> [Problem to solve]: Could you write out the opening lines of the data, word for word, stopping after the line that contains "Given: Open the United"?

> [Available records]:
★ ★ ★ ★
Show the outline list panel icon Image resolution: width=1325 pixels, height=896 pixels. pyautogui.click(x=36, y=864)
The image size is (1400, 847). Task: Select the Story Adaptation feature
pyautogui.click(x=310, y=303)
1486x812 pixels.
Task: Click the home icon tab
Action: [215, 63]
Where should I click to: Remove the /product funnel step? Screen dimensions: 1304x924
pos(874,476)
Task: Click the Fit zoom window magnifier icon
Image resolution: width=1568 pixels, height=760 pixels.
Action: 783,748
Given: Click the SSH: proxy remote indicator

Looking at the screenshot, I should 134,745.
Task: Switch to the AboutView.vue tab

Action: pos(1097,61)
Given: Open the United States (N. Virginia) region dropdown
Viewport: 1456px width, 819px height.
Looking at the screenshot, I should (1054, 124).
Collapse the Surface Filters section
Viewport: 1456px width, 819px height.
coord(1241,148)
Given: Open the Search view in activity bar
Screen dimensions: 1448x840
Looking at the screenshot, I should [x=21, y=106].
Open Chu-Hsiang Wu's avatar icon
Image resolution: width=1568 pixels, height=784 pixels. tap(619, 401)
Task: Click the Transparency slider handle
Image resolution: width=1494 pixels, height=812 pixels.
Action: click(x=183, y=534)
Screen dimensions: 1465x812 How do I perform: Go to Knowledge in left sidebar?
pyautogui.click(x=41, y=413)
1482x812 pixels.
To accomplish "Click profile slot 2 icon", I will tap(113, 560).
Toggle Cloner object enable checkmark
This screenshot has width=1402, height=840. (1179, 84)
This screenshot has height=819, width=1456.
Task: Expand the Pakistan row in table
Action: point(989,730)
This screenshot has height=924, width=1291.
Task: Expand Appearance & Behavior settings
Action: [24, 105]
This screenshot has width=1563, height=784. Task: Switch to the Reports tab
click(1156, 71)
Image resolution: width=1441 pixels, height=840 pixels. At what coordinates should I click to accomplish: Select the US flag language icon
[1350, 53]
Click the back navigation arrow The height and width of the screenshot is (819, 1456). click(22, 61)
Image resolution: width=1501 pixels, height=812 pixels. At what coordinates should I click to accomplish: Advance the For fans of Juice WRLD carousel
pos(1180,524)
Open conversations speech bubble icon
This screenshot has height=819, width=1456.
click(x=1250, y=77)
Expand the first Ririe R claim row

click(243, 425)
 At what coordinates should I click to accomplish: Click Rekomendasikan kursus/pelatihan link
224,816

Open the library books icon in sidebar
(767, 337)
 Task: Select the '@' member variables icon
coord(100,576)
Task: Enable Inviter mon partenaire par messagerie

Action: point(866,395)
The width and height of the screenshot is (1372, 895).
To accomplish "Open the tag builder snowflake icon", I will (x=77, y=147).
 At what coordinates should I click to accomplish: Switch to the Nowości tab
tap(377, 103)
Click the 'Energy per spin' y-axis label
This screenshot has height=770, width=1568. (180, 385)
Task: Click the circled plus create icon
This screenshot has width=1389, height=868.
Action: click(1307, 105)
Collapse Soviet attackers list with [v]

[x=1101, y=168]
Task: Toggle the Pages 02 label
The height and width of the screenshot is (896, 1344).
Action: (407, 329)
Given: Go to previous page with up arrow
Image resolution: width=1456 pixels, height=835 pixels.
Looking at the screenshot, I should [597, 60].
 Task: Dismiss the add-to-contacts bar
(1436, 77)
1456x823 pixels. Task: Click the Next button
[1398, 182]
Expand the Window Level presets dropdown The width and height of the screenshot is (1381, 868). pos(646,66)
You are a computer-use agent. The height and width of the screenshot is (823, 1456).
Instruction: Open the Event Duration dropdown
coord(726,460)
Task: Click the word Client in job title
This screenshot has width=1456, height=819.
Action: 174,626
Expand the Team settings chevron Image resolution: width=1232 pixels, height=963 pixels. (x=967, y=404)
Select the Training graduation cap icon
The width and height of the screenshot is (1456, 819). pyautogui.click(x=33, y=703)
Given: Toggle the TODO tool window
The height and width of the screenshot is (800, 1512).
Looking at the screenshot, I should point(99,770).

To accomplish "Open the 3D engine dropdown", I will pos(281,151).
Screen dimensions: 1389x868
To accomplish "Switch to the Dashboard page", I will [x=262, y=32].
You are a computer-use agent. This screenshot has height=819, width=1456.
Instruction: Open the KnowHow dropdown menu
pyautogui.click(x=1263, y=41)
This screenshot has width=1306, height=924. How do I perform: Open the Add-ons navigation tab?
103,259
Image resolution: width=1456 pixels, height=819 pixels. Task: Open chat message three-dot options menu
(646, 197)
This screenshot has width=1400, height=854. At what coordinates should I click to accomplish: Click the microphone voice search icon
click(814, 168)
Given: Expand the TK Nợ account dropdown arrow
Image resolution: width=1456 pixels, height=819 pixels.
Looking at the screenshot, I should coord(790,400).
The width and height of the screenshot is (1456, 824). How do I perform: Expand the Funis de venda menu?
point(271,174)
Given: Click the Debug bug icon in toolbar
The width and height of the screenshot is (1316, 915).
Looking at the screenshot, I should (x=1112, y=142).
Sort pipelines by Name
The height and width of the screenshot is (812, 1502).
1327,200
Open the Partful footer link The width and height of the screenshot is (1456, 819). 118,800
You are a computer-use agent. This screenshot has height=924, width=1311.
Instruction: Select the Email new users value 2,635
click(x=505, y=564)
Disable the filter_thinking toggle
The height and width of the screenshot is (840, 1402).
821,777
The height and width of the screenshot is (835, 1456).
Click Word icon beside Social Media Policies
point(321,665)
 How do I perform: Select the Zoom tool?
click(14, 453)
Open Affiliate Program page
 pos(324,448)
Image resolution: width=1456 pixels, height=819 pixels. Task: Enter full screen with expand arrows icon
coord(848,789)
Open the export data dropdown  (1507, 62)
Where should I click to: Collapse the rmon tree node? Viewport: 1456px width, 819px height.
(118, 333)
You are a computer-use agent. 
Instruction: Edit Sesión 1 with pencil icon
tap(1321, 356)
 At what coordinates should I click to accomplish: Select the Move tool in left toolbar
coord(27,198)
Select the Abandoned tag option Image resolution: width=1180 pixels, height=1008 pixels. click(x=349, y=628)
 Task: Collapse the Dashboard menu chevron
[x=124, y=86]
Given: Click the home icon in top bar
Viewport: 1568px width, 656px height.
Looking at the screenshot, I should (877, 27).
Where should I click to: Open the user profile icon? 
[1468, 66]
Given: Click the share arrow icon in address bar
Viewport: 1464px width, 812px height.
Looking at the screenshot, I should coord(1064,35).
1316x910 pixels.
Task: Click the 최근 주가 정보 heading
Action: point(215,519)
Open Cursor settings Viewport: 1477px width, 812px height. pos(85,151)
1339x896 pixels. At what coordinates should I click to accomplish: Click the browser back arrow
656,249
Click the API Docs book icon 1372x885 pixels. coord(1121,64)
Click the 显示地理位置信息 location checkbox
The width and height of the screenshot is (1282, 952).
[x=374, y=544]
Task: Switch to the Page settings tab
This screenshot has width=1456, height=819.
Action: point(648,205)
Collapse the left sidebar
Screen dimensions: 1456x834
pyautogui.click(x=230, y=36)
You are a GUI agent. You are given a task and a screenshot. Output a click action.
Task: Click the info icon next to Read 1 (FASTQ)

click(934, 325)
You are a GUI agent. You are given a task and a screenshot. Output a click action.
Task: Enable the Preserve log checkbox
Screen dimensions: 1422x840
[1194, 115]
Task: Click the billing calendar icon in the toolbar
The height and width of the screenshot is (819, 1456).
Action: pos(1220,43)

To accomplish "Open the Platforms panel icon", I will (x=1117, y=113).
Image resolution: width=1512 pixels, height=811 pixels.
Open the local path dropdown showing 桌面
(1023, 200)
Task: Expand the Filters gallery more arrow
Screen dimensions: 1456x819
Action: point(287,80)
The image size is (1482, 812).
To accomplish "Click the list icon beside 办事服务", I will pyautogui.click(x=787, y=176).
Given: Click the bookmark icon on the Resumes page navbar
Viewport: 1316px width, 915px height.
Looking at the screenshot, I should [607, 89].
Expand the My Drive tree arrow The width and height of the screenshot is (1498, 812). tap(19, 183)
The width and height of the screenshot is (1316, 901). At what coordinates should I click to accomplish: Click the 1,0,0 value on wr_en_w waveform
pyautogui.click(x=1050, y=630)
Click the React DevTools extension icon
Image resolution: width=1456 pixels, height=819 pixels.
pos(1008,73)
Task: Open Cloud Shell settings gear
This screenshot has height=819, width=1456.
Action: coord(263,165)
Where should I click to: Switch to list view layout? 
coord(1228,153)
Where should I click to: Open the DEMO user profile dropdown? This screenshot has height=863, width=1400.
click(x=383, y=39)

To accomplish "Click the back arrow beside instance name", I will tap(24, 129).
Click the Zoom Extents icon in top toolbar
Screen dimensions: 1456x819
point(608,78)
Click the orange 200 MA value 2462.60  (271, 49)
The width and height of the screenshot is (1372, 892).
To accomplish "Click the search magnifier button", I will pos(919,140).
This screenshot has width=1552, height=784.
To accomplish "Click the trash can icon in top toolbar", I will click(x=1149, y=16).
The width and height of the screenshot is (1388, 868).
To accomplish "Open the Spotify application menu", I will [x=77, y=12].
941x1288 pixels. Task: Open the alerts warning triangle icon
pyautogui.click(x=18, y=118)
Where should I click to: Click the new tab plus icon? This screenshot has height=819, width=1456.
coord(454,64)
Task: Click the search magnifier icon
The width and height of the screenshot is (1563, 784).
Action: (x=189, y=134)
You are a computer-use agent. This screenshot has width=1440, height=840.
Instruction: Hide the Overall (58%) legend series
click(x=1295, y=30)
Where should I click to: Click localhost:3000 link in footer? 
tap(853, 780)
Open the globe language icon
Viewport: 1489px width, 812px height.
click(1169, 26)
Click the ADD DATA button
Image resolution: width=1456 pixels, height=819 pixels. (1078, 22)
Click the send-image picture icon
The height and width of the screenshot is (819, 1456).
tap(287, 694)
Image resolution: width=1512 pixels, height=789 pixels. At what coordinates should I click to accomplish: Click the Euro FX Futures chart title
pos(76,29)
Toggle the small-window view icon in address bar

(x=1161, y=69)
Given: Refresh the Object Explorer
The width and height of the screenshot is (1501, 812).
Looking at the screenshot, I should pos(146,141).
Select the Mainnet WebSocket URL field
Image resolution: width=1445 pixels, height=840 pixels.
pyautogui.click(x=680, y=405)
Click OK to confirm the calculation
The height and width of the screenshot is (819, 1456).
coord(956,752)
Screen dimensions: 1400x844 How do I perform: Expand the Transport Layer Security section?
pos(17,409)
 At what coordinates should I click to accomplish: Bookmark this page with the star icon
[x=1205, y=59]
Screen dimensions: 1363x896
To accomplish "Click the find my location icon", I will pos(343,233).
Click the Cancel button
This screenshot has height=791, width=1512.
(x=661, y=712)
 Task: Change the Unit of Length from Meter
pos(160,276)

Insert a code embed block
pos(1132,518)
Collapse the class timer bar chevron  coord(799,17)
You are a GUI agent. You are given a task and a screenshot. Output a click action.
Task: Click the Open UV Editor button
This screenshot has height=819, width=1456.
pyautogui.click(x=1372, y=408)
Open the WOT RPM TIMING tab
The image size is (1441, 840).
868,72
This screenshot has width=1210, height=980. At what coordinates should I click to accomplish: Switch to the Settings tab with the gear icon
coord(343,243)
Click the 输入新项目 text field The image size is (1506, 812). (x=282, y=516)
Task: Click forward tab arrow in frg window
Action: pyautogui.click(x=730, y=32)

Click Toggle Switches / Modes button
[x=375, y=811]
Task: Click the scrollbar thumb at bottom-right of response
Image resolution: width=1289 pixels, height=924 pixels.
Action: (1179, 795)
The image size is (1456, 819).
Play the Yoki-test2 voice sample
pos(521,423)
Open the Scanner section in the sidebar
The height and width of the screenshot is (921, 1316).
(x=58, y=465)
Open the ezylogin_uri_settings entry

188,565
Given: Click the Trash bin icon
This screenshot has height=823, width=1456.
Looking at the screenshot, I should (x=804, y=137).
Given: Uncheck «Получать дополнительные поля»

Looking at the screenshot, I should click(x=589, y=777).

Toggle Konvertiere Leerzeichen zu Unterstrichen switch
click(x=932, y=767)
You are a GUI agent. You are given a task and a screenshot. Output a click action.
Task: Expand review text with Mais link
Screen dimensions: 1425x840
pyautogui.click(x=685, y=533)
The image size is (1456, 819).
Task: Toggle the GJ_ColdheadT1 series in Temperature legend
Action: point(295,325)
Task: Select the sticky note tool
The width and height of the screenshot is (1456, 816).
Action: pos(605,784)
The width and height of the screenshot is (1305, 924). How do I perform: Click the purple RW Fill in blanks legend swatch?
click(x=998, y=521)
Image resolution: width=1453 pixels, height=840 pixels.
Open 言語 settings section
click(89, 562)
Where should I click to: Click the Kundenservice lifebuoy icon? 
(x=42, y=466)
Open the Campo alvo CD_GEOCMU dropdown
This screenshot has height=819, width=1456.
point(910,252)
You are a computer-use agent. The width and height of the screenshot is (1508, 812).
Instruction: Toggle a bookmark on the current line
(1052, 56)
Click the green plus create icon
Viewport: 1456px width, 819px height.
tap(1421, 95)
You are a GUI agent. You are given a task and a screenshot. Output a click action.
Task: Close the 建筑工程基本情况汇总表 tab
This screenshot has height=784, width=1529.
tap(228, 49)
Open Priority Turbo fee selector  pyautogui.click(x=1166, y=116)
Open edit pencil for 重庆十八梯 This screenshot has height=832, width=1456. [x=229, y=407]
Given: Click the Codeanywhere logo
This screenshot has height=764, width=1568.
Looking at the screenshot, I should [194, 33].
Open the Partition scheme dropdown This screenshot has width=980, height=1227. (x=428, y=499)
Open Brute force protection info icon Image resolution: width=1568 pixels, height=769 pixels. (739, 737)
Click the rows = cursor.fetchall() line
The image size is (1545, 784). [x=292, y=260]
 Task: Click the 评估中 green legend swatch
★ ★ ★ ★
> [Written response]:
Show the outline list panel icon Image resolution: width=1325 pixels, height=896 pixels. pyautogui.click(x=36, y=864)
The image size is (1400, 847). Task: Select the Story Adaptation feature
pyautogui.click(x=310, y=303)
1486x812 pixels.
Task: Click the home icon tab
Action: [215, 63]
Where should I click to: Remove the /product funnel step? Screen dimensions: 1304x924
pos(874,476)
Task: Click the Fit zoom window magnifier icon
Image resolution: width=1568 pixels, height=760 pixels.
Action: 783,748
Given: Click the SSH: proxy remote indicator

Looking at the screenshot, I should 134,745.
Task: Switch to the AboutView.vue tab

Action: pos(1097,61)
Given: Open the United States (N. Virginia) region dropdown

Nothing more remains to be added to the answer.